Quando Hugo Ekitiké marcou o segundo gol da França no Gillette Stadium, em Boston, parte da torcida brasileira nas arquibancadas começou a gritar pelo nome de Neymar. O atacante do Al-Hilal, persistentemente ausente das convocações de Carlo Ancelotti, se tornou símbolo de uma carência evidente: a Seleção Brasileira não consegue encontrar um protagonista ofensivo capaz de decidir jogos importantes.
A estagnação de Vini Jr. e o corte de Raphinha
A derrota por 2 a 1 para a França expôs as limitações dos principais atacantes convocados por Ancelotti. Vinicius Júnior, que brilha no Real Madrid com 18 gols em 23 jogos na temporada, não conseguiu reproduzir o mesmo impacto na amarelinha. O ponta-esquerda teve apenas duas finalizações durante os 90 minutos, sendo facilmente anulado pela defesa francesa comandada por William Saliba.
Raphinha, que havia sido uma das principais apostas do técnico italiano, sofreu lesão muscular após o confronto e foi cortado da partida contra a Croácia, marcada para 31 de março. O atacante do Barcelona, que soma 12 gols em 35 jogos pela Seleção desde 2021, vinha sendo utilizado como falso 9 no esquema tático de Ancelotti, mas não conseguiu se impor contra a defesa francesa.
Os números são reveladores da crise ofensiva brasileira. Nos últimos cinco jogos, a Seleção marcou apenas seis gols, uma média de 1,2 por partida - bem abaixo dos 2,1 gols por jogo registrados durante as Eliminatórias para a Copa de 2022. Para efeito de comparação, a França de Didier Deschamps mantém média de 2,8 gols nos últimos cinco confrontos.
O fantasma de Neymar e a pressão popular
A ausência de Neymar das convocações se tornou tema recorrente entre torcedores e especialistas. O atacante de 32 anos, que soma 79 gols em 128 jogos pela Seleção, não é chamado desde outubro de 2023, quando sofreu grave lesão no joelho esquerdo. Mesmo recuperado e atuando regularmente pelo Al-Hilal - onde marcou 7 gols em 12 partidas nesta temporada -, Ancelotti mantém a postura de não convocá-lo.
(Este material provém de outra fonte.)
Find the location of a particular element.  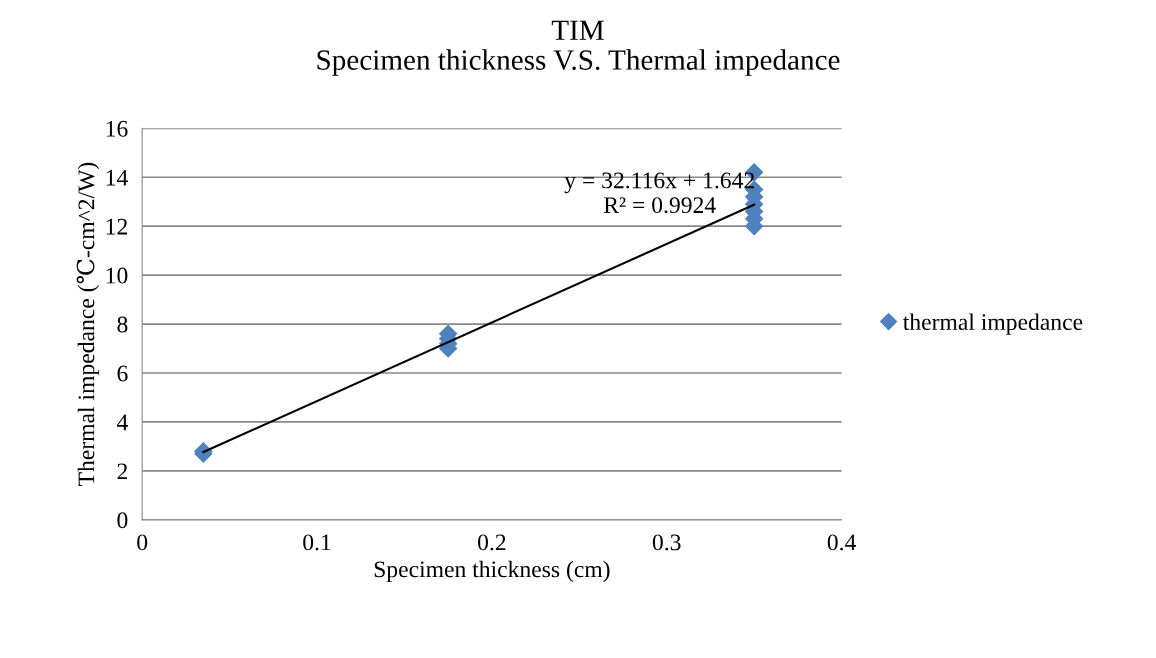

legend-label: thermal impedance is located at coordinates (993, 324).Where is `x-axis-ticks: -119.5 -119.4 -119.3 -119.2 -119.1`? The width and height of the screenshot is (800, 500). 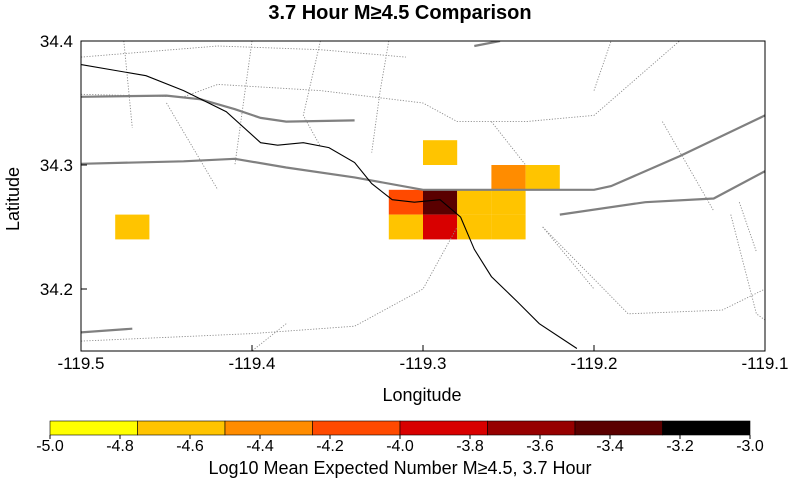 x-axis-ticks: -119.5 -119.4 -119.3 -119.2 -119.1 is located at coordinates (424, 359).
"Quando o atacante Hugo Ekitiké fez o segundo gol da seleção francesa no duelo contra o Brasil no Gillette Stadium, em Boston, parte da torcida nas arquibancadas passou a gritar pelo atacante Neymar", registrou reportagem da Folha de S.Paulo.
A pressão popular reflete uma realidade estatística preocupante. Sem Neymar, o Brasil acumula aproveitamento de apenas 46,7% nos últimos cinco jogos, o pior desempenho entre as dez primeiras seleções no ranking da FIFA. França e Espanha, principais favoritas para a Copa do Mundo de 2026, registram aproveitamentos superiores a 70% no mesmo período.
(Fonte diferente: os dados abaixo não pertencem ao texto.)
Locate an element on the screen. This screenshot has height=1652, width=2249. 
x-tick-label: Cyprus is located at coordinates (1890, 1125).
Alternativas limitadas no ataque
Com Raphinha lesionado e Vini Jr. ainda em adaptação ao sistema de Ancelotti, o técnico italiano precisa encontrar soluções urgentes. Rodrygo, do Real Madrid, aparece como principal opção para assumir maior protagonismo, mas o atacante de 23 anos soma apenas 18 gols em 56 jogos pela Seleção - números modestos para quem deve ser a referência ofensiva.
A comparação com gerações anteriores evidencia o problema atual. Durante a Copa de 2002, Ronaldo, Ronaldinho e Rivaldo somavam 127 gols por suas seleções até aquele momento. O trio atual Vini Jr., Raphinha e Rodrygo chega a apenas 47 gols combinados - uma diferença abissal em termos de experiência e efetividade em nível internacional.
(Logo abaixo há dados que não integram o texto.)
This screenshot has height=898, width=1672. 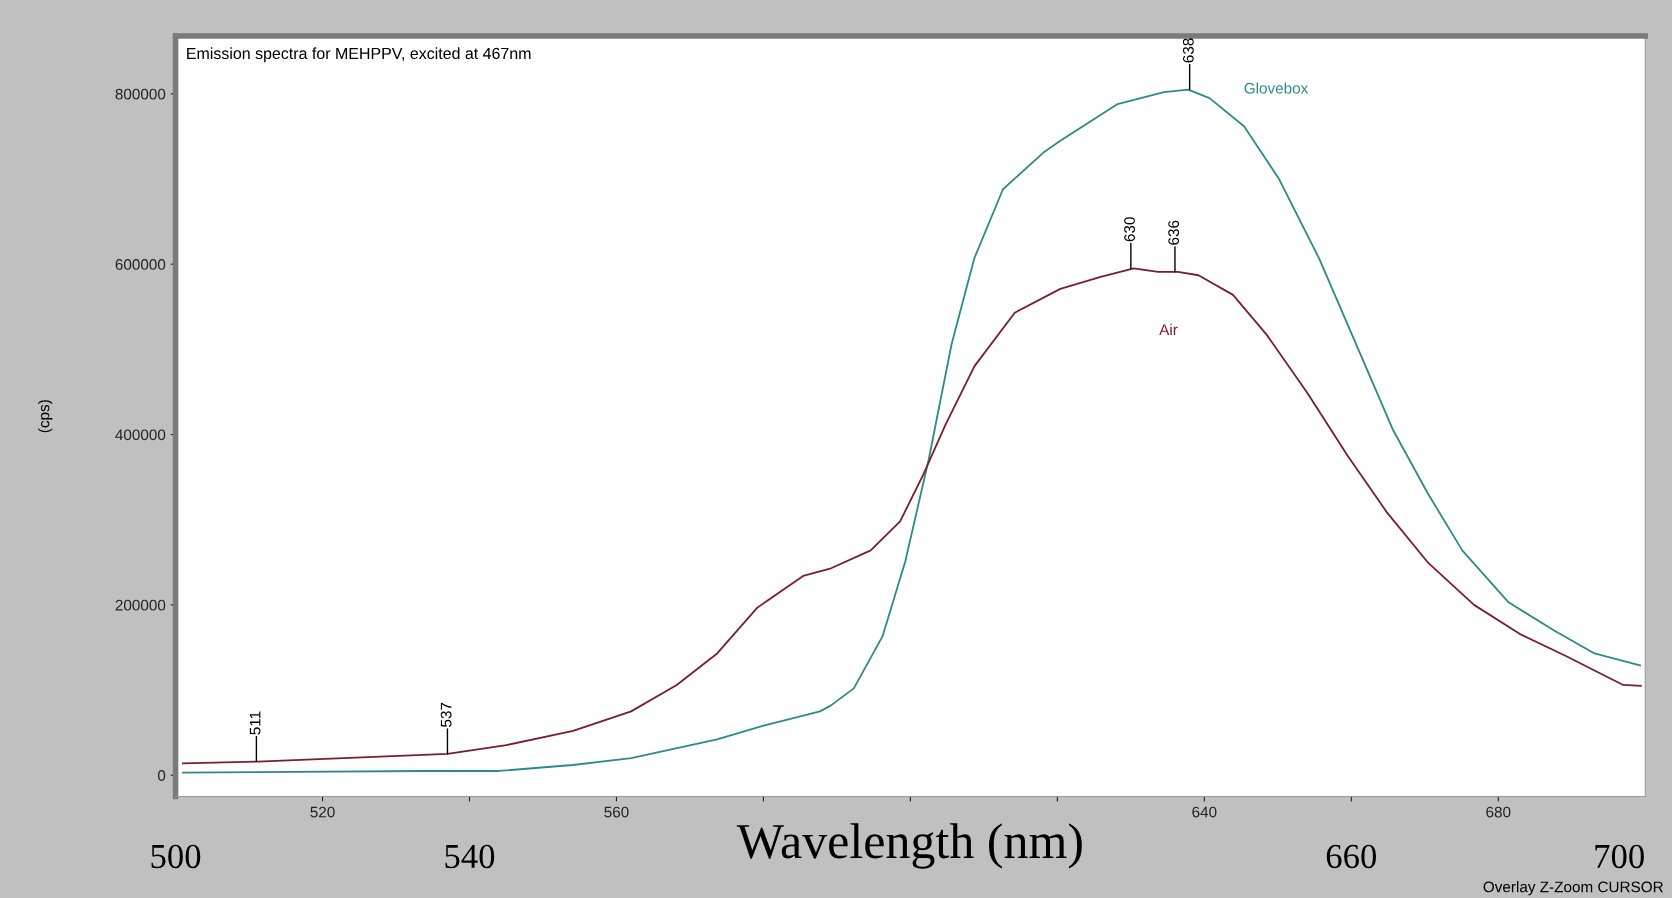 What do you see at coordinates (255, 723) in the screenshot?
I see `annotation: 511` at bounding box center [255, 723].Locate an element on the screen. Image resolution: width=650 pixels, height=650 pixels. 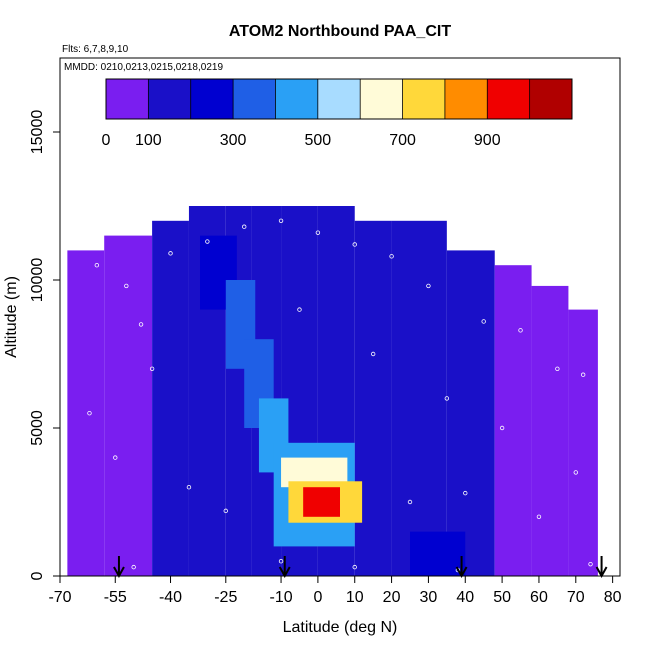
y-tick-label: 0 is located at coordinates (38, 576).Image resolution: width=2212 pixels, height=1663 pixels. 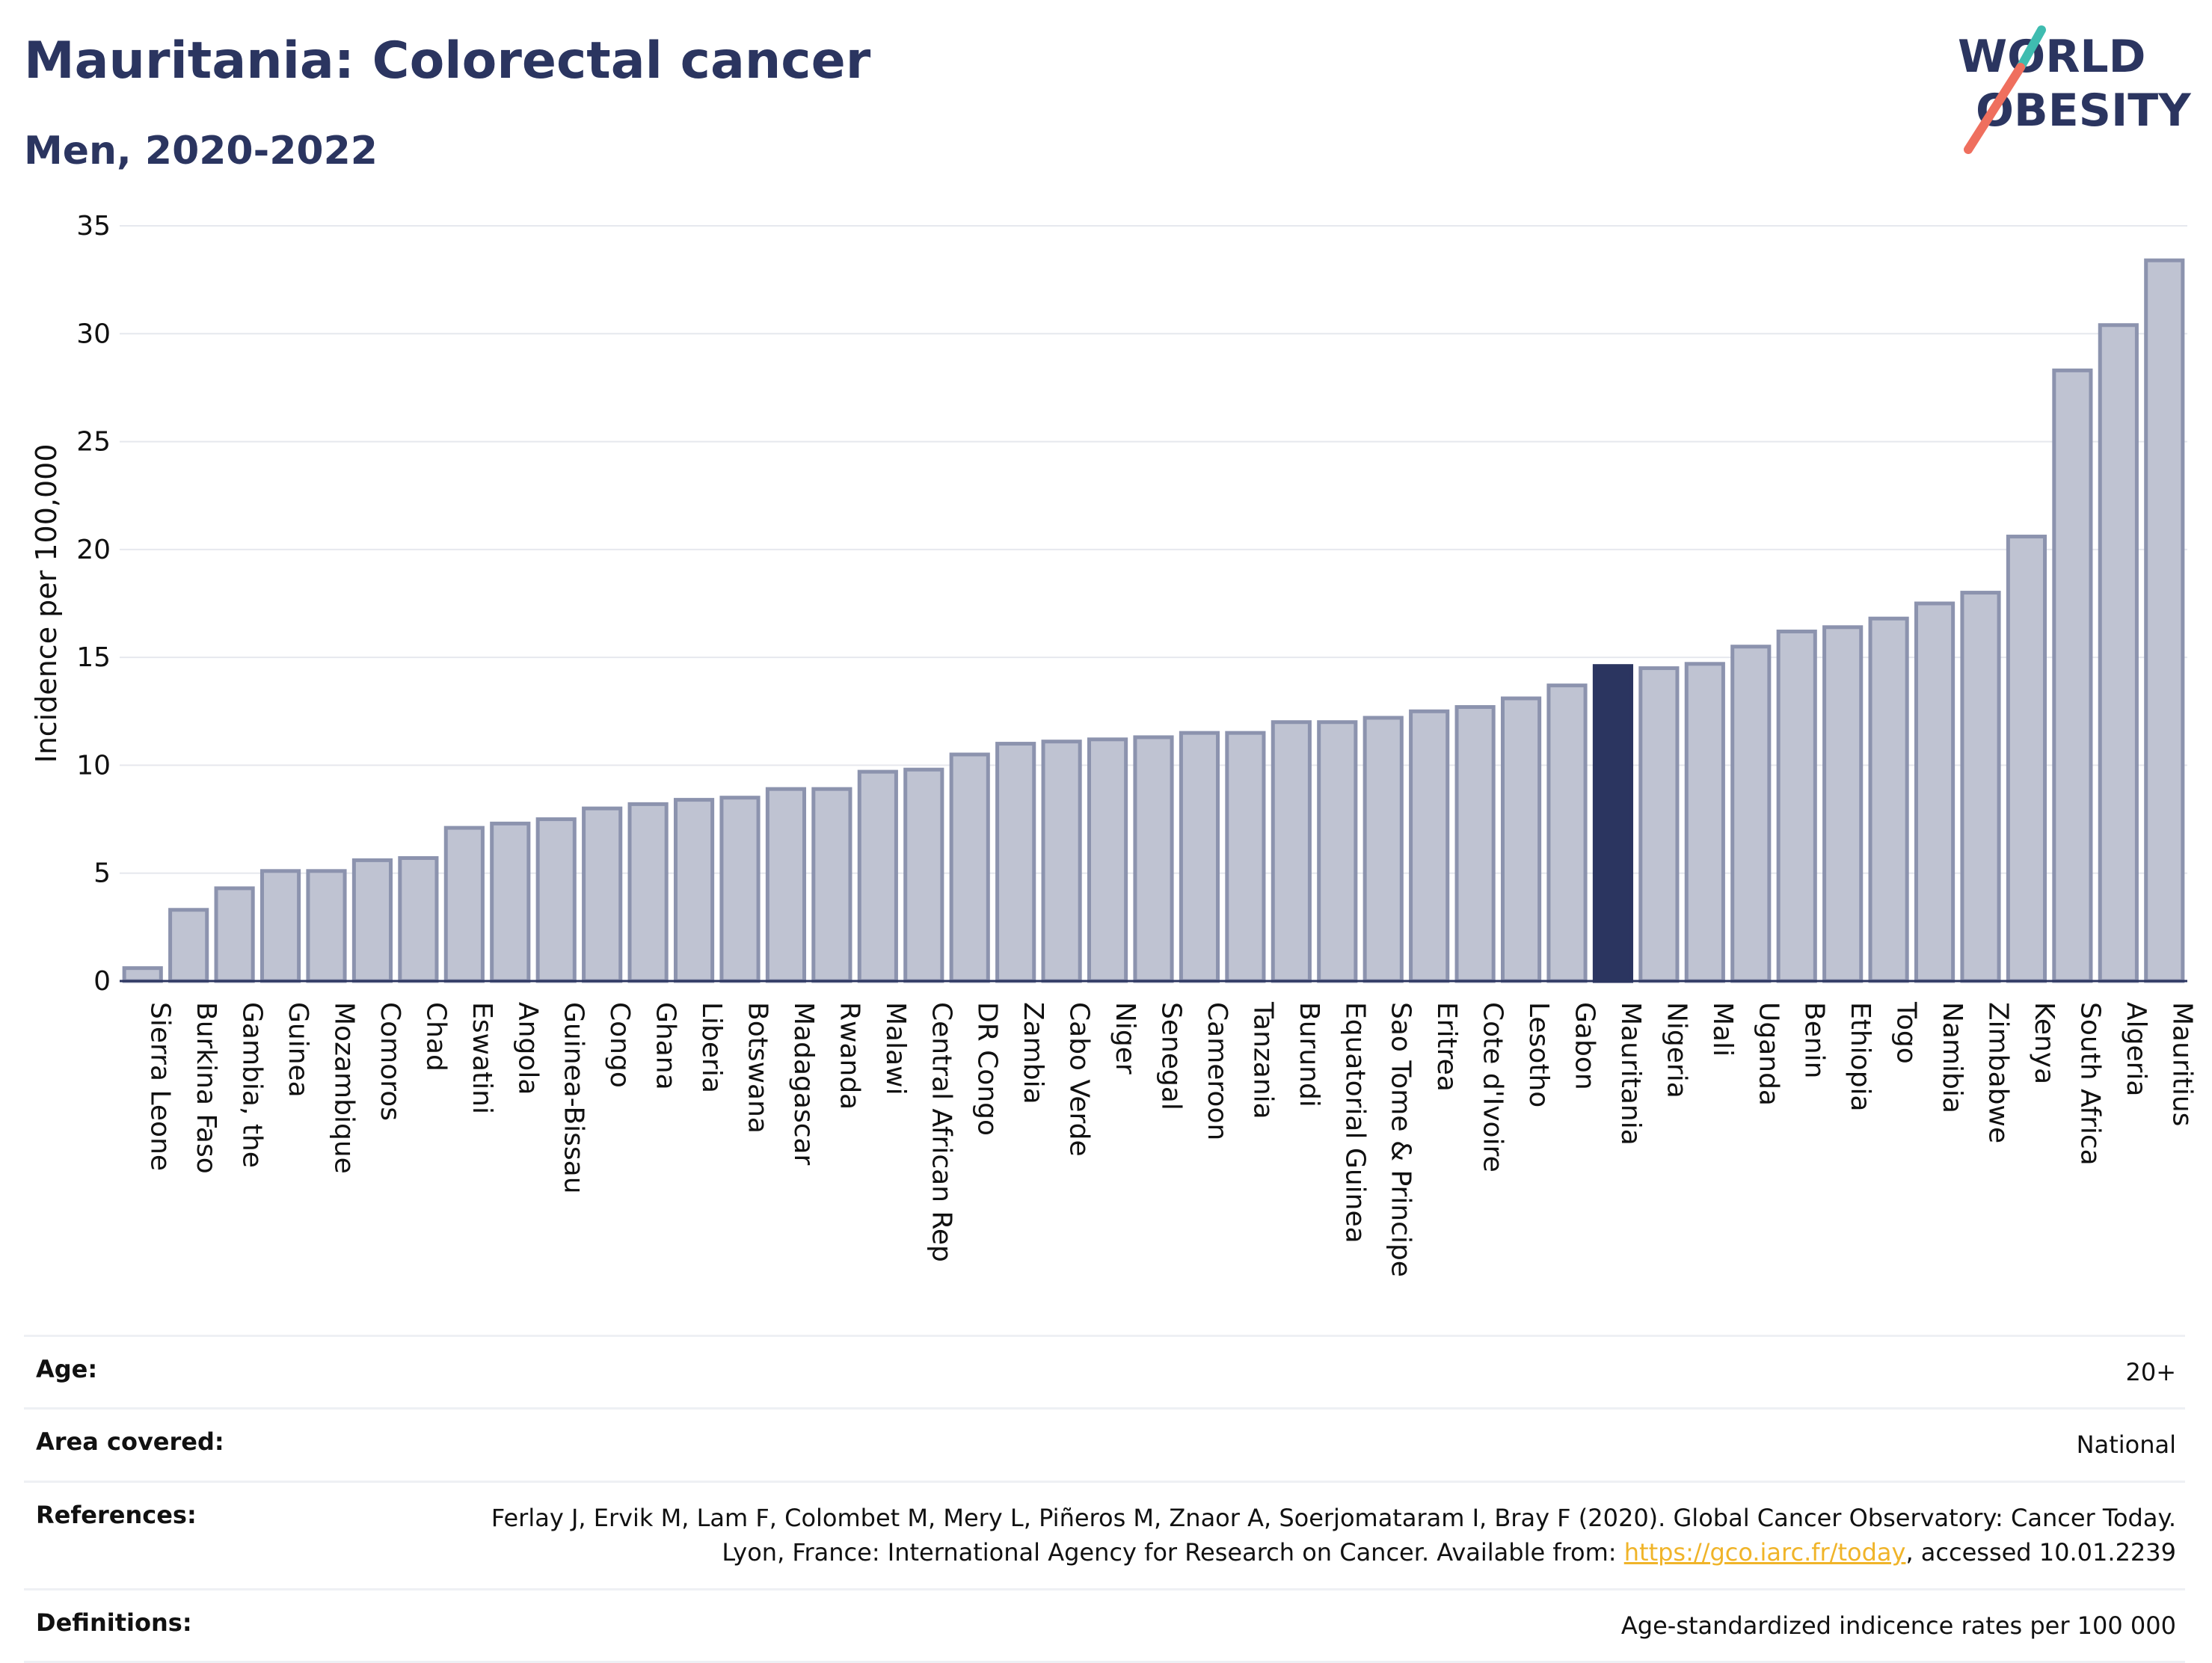 What do you see at coordinates (556, 900) in the screenshot?
I see `bar-guinea-bissau` at bounding box center [556, 900].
Jovens promessas como Endrick, do Real Madrid, e Savinho, do Manchester City, ainda não demonstraram maturidade suficiente para assumir tal responsabilidade. Endrick, aos 18 anos, tem apenas 3 gols em 10 jogos pela Seleção, enquanto Savinho busca sua primeira convocação após temporada irregular na Premier League.
Copa do Mundo se aproxima com interrogações
A transmissão da partida contra a França alcançou 39 milhões de telespectadores na Globo, o maior alcance com a Seleção em três anos, demonstrando que o interesse da torcida permanece alto apesar dos resultados decepcionantes. Contudo, faltando 74 dias para o início da Copa do Mundo, as dúvidas sobre o protagonismo ofensivo se intensificam.
Ancelotti terá mais uma oportunidade de testar alternativas no confronto contra a Croácia, vice-campeã mundial em 2018 e semifinalista em 2022. A partida, que será realizada em Miami, pode definir se o Brasil conseguirá encontrar um novo líder ofensivo ou se manterá dependente do retorno de Neymar para sonhar com o fim do jejum de 24 anos sem conquistar uma Copa do Mundo.